**Records shown:**
━━━━

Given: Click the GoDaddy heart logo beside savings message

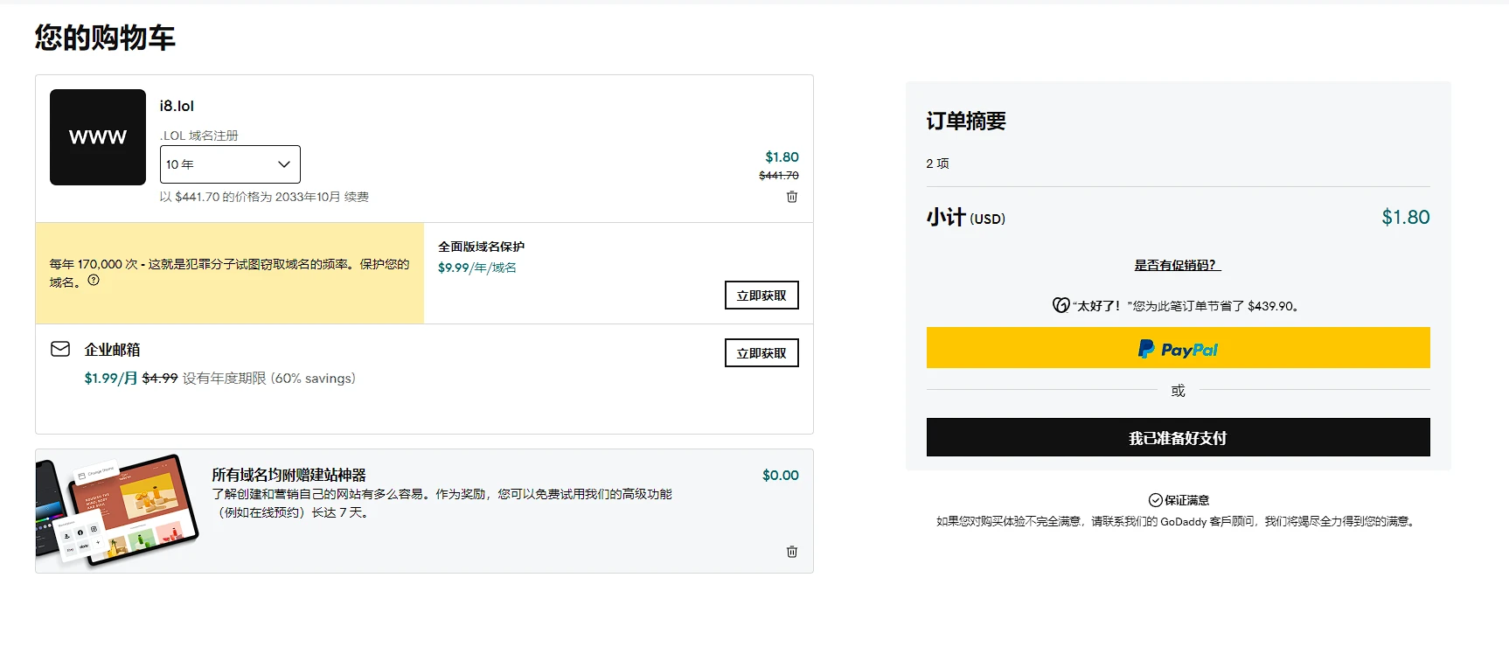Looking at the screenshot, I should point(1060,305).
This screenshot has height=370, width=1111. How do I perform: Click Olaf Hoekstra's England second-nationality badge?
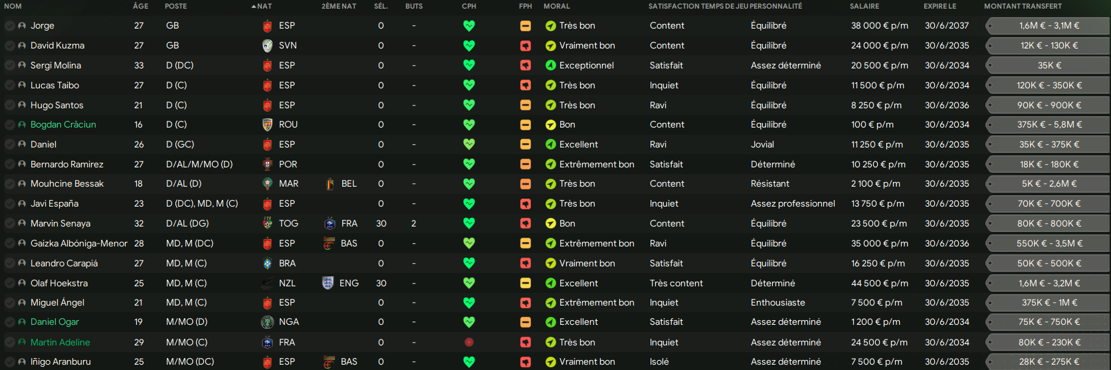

━━━━

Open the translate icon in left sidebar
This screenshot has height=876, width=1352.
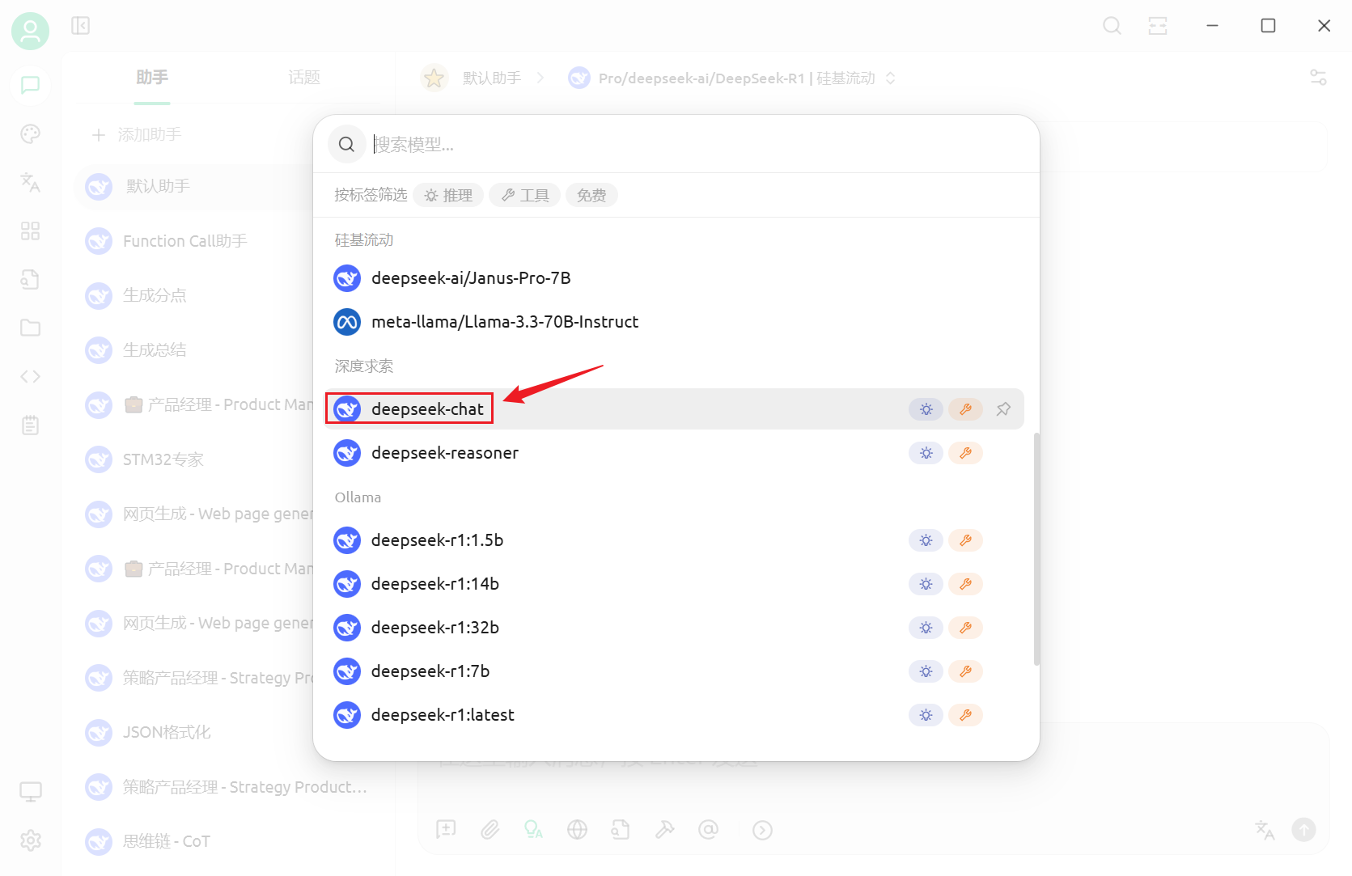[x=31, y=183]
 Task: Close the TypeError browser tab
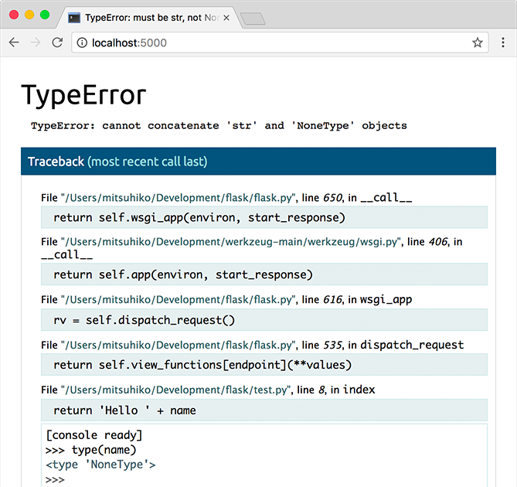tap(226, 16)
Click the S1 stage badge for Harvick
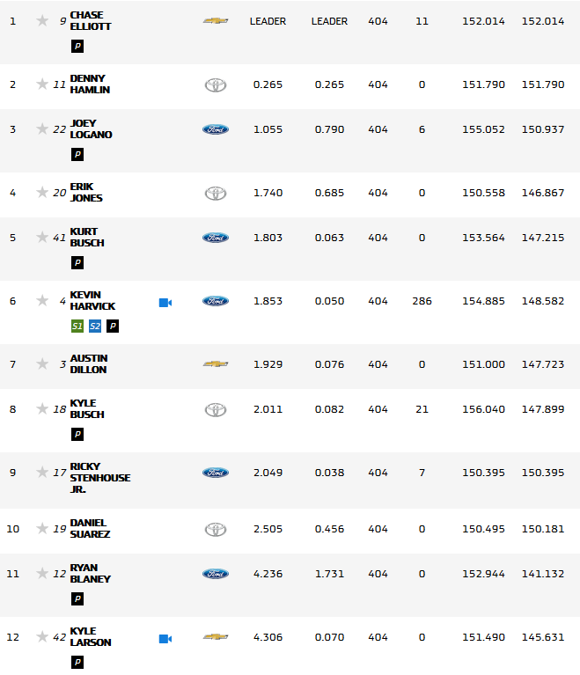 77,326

━━━━

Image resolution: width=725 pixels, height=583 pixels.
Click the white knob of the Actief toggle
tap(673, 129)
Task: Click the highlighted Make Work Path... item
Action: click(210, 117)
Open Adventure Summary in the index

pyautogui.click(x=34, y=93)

━━━━

**Work to be completed:** In the entries above, find the line with "Given: Click the" and the line with "This screenshot has height=370, width=1111.". Write out exactly those two lines and every line between them, pictures excluded.

**Answer to this problem:**
Given: Click the GoDaddy heart logo beside savings message

Looking at the screenshot, I should point(1060,305).
This screenshot has height=370, width=1111. How do I perform: Click Olaf Hoekstra's England second-nationality badge?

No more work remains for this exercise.